Issue #43 – Approaching Data Quality in Today's Complex Data World
The elephant in the data room, and how to address it with everything going on in our industry
Read time: 15 minutes
Four teams. Four dashboard reports. Four different revenue numbers.
This scenario is all too familiar, with implications damaging data team reputations across industries.
The end result is frustrated executives, scrambling data teams, and short-term, manual band-aid solutions to foundational problems.
It all comes down to data quality, and the challenge of ensuring it in today’s complex data landscape.
Despite organisations investing millions in data infrastructure, quality issues persist wherever you look.

Here are some stats I shared in my article last summer that still magnify the scope of this issue:
Gartner stated in 2021 that bad data quality costs organisations an average of $12.9 million per year
IBM conducted a study that showed data quality issues cost the US economy $3.1 Trillion in 2016, which has certainly gotten higher over the past decade
In 2017, Thomas Redman (writing for MIT Sloan Management Review) estimated that bad data might cost companies as much as 15% to 25% of their revenue
You’d think we were getting better at these things, wouldn't you?
But here's the paradox: We have more data tools, quality frameworks, and attention on data quality than ever before, yet the problems are getting worse, not better.
Why? Because while attention on data quality is growing, it’s only doing so while the overall data industry continues to evolve—and evolve at pace, might I add!
Traditional approaches to data quality are not keeping pace with today's complex data ecosystems.
I’ve wanted to dive into data quality topics like observability, contracts, testing, management and governance for a while. However, before we proceed, I need to address the topic at an overarching level, building on my two articles from last summer—that’s the purpose of this article.
So let’s jump in!
The Underlying Human Challenges to Data Quality
People have been complaining about data quality for as long as I can remember.
But at a fundamental level, organisations make a critical mistake when trying to address it: they focus on symptoms rather than causes.
When a CEO questions why the sales numbers don't match across reports, the typical answer is to a quick fix—update the dashboard, manually correct the data, or add another quality check. And as I covered in my article last summer on data quality, it’s the root causes of quality that cause the problems, and these remain unchecked, ready to strike mistrust in the data after that band-aid has fallen off.
Considering human history and psychology, this makes sense. From a historical perspective, before computers, you manually checked things if they seemed wrong. Then you fixed them. Automation wasn’t really a thing and for business stakeholders who are so used to manually creating reports and checking the outputs, this logic persists.
On the psychological side, when humans encounter a problem, they naturally address it at a surface level because they don’t know how to tackle the deeper root issue. Only experts make that assessment and lay out a plan to solve for the long term.
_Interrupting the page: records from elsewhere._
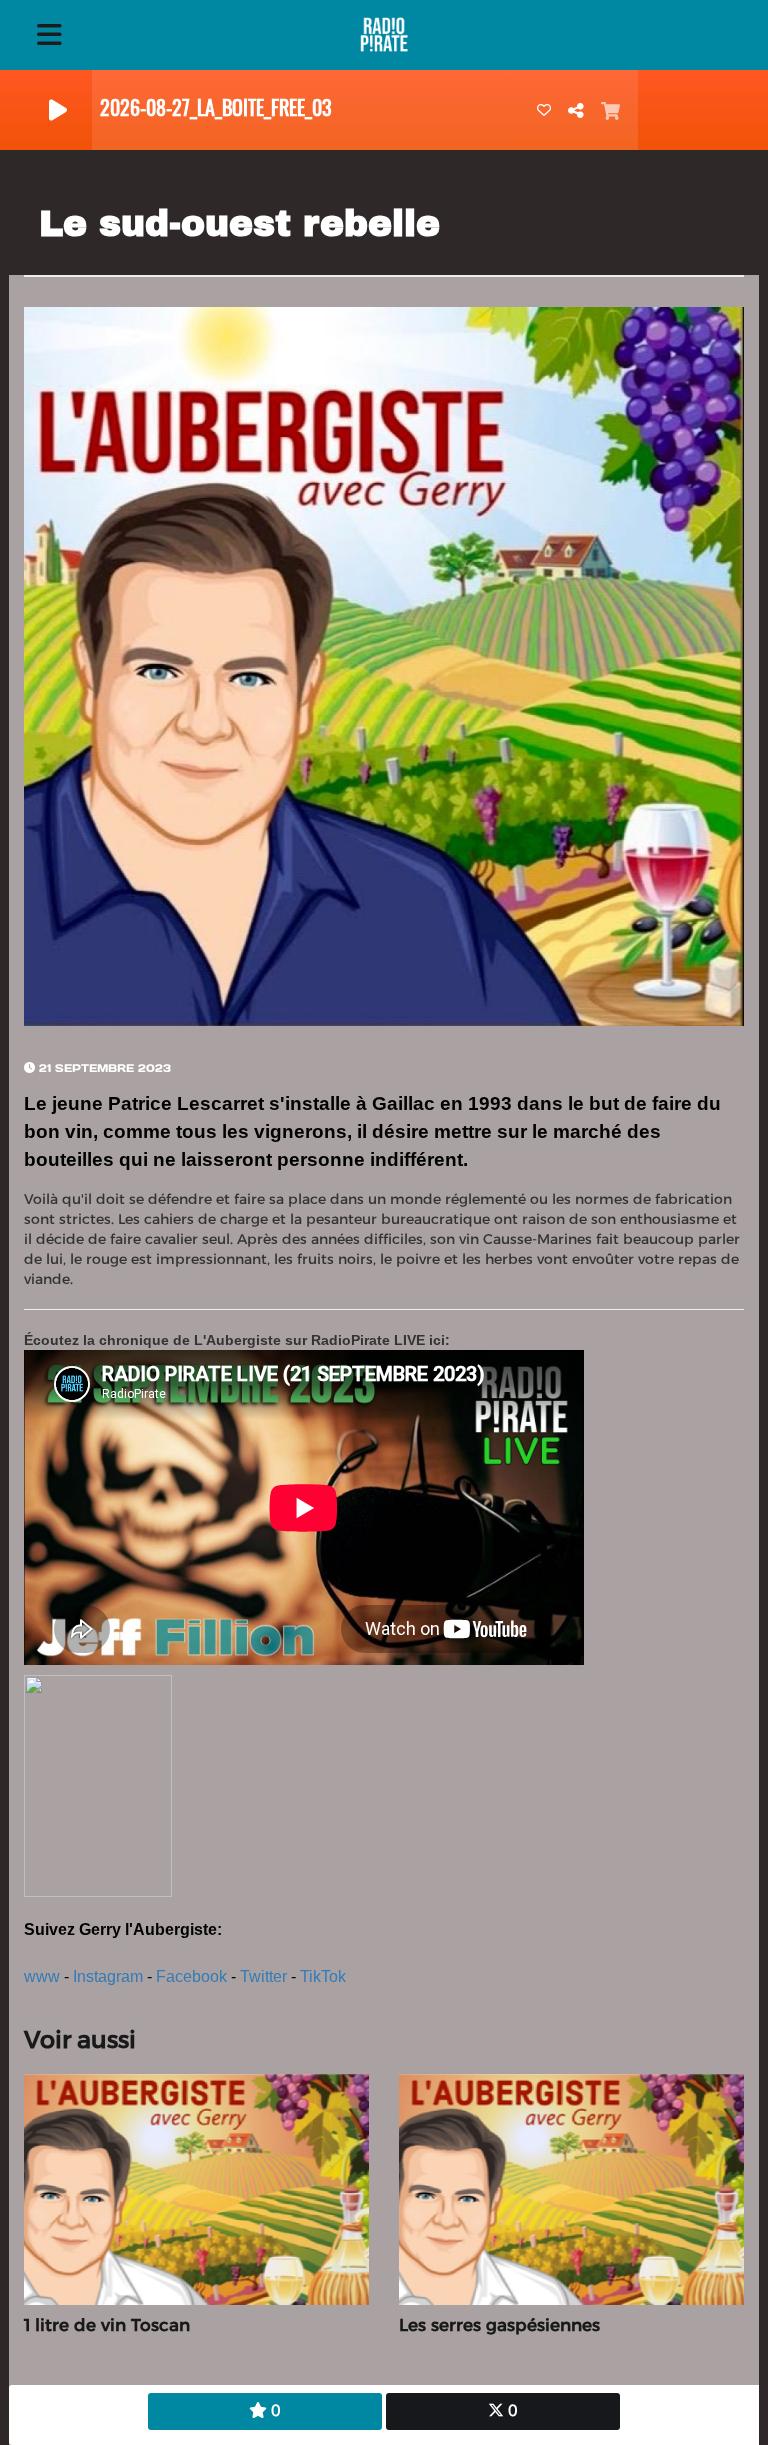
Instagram (108, 1976)
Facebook (191, 1976)
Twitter (263, 1976)
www (42, 1976)
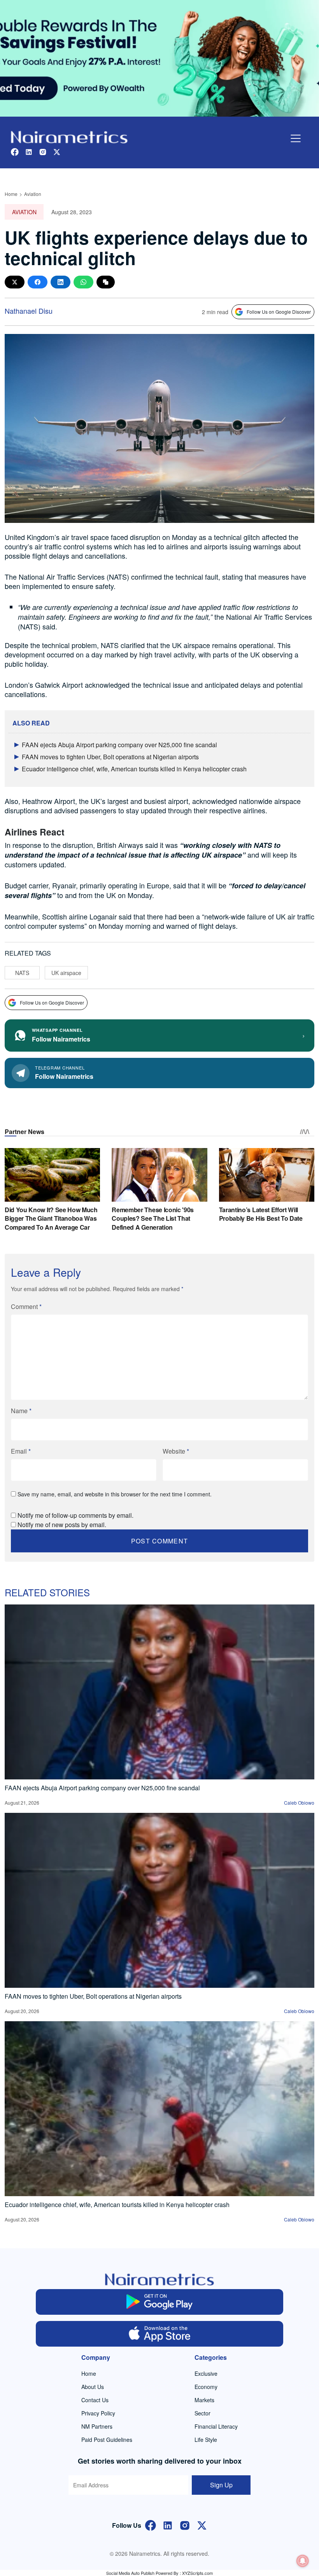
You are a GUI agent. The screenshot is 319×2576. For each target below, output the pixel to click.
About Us (92, 2387)
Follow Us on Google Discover (279, 311)
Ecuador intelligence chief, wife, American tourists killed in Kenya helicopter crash (134, 768)
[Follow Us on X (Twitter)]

It takes individuals with an understanding of the problem to identify it, and they then invest in an expert to help solve it (think a doctor, contractor, or plumber, although problems in these professions are commonly).
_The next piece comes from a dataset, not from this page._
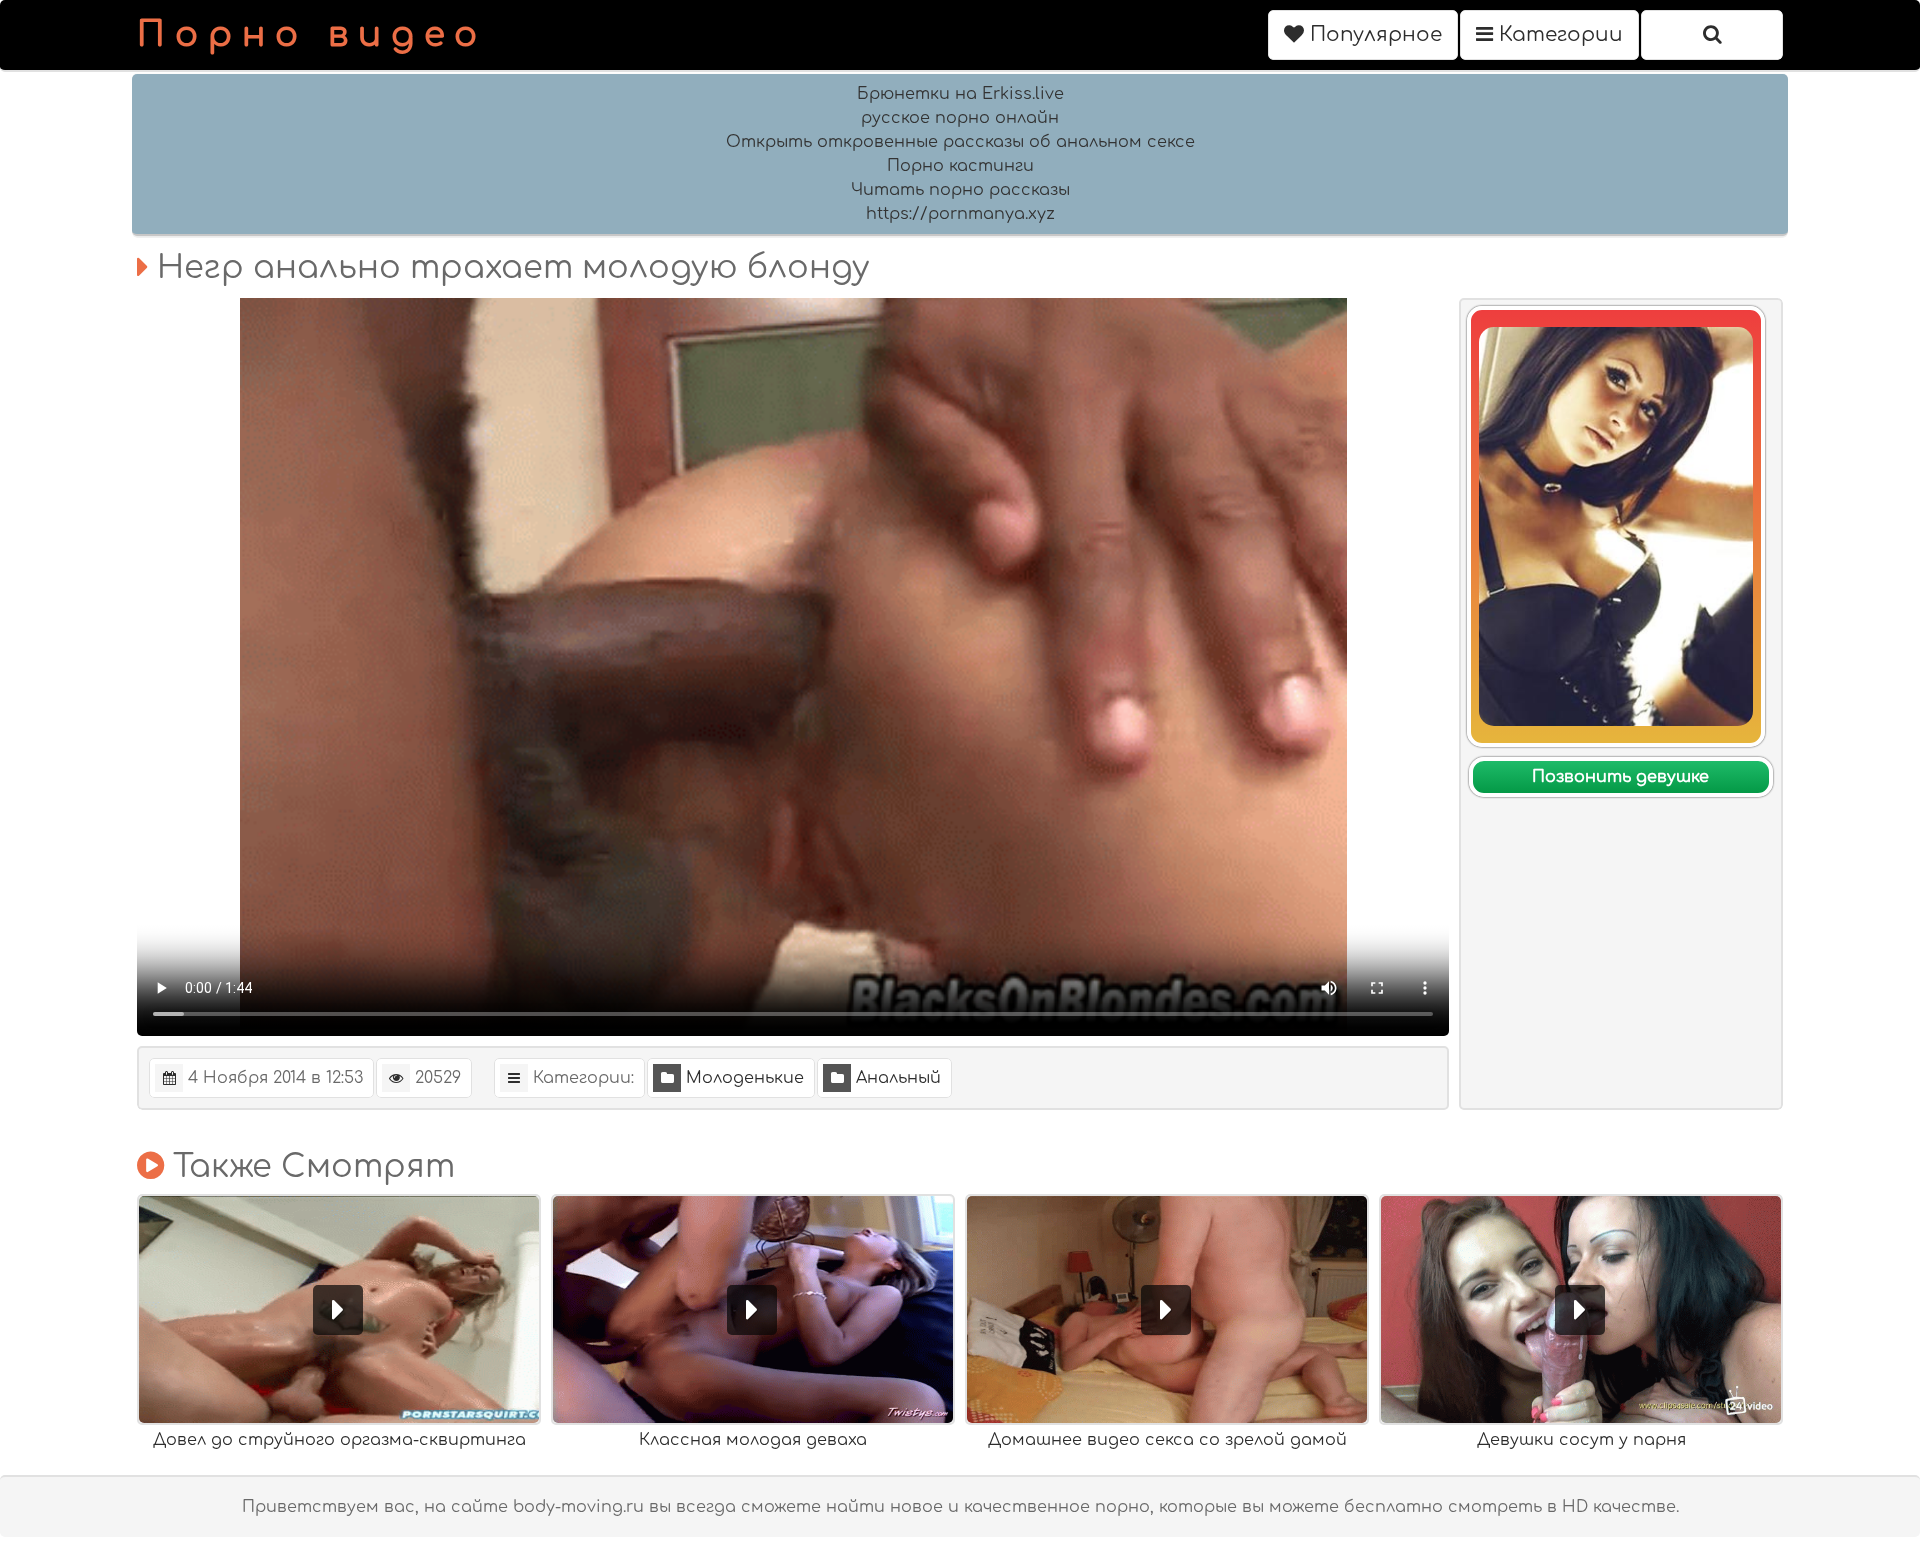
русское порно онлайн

When you combine these elements and add the data and technology component, the complexity snowballs.
A big reason for this is that data quality is not an obvious or clear problem—in fact data quality is defined differently depending on who you talk to.
Of course, there are the obvious issues, such as missing data, misspelt inputs, or huge outliers. However, most of the problems we encounter today are more nuanced (e.g., different formats, outdated numbers, data that appears incorrect, inconsistent spellings of the same term, etc.). And these issues stem from a lack of agreement between business and data stakeholders.
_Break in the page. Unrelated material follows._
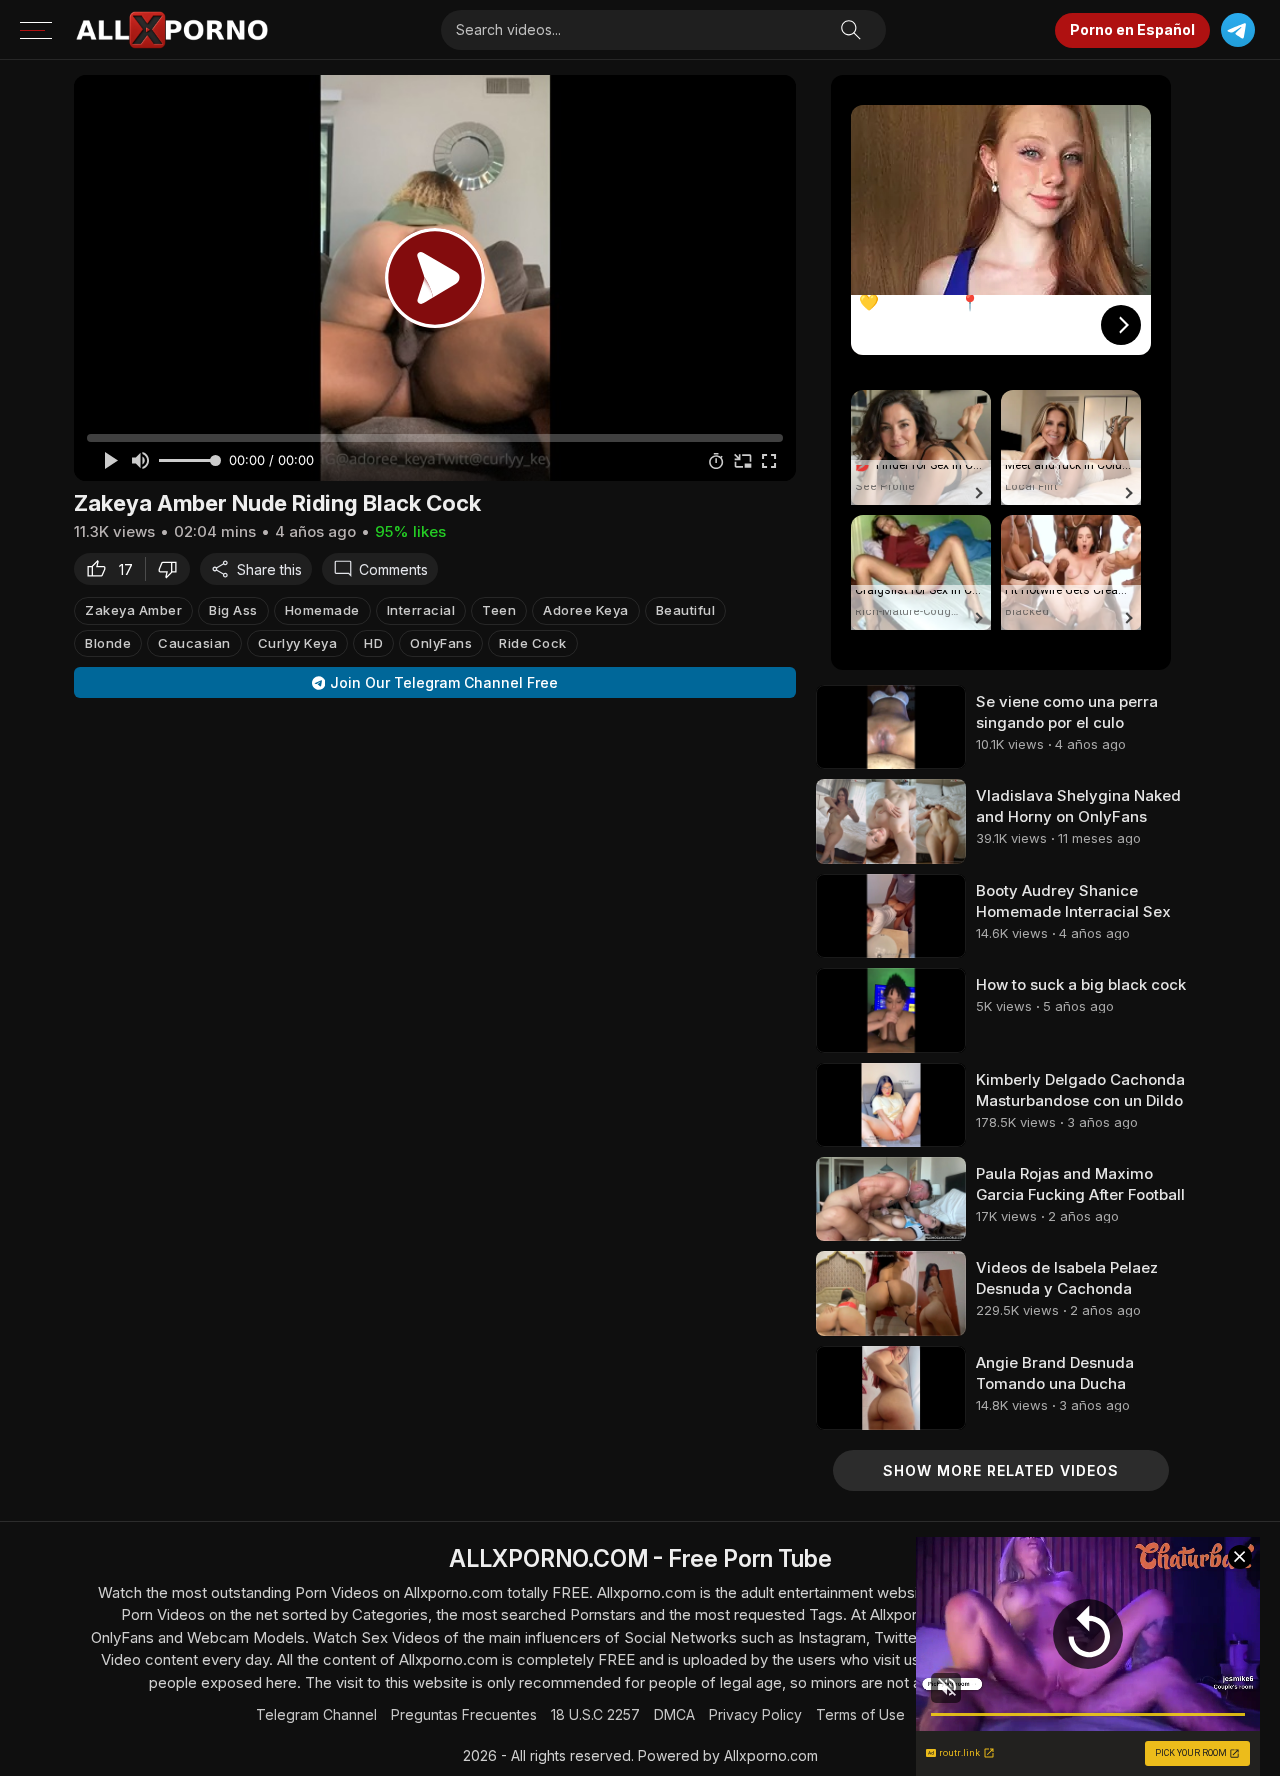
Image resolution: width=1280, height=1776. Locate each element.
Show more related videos (1001, 1470)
A significant aspect of this issue is often highlighted as a data literacy gap. On the other hand, data professionals usually have a business literacy gap. Brought together, you can call this a business-data gap, where business stakeholders and data teams view quality through different lenses:
Business teams consider quality in terms of usability for their specific use cases. Does the data make sense to them is another way of saying, is it accurate, relevant and reliable? Ultimately, the primary question comes down to either "Can I trust this data to make a decision?" or “What is this data telling me?”
Data teams assess quality from a more technical perspective. When conducting their analysis or piping data through the platform, they tend to focus on completeness, consistency, and minimising errors. This comes down to whether the data breaks the model or meets our technical standards.

This misalignment creates a situation where both sides believe they are addressing quality, but they are actually solving different problems.
In the end, data quality isn't a technical issue—it's a people issue. Without agreement on what "good" looks like, technical solutions will always fall short.
Top 5 Data Quality Issues In Large Organisations
I’ve worked with about 20-30 organisations in the past 3-4 years. For each of them, I get to know their business goals, their underlying tech stack and where they are struggling with data issues.
One area is common amongst them all—their data quality!
As I alluded to above, these problems usually aren’t contained to the technical domain—they stem from fundamental organisational and process challenges. Let's explore the five most common issues:
1. No Standards/Definitions for Key Terms/Data Domains
Every organisation has multiple teams. When you are small, it isn’t challenging to understand the metrics or terms across teams and achieve alignment on what they mean. As an organisation scales, this becomes more difficult. As a large organisation, this becomes impossible without some approach.
Consider a seemingly straightforward term, such as "customer." Marketing, sales and ops might all have different definitions: Is it someone who bought a product? Is it a store that we are selling through? Is it a wholesaler that distributes our products?
Without clear, organisation-wide definitions for key data domains and business concepts, different teams inevitably create their individual interpretations. The result is multiple versions of "truth" that create confusion and undermine trust in data. Data quality will be poor if there is no agreed-upon definition, right? As an estimate, this issue is detrimental to 80-90% of the companies I have interacted with.
2. Increasingly Complex Technology Ecosystem That Doesn't Work Together
With the growth of data comes an increase in complexity. Different tools and platforms across teams. No ingestion principles, leading to silos of data within different technologies. A lack of strategy creates confusion about the overall technology ecosystem/ architecture. Oh and don’t forget legacy systems that weren’t designed for today's interconnected data environment.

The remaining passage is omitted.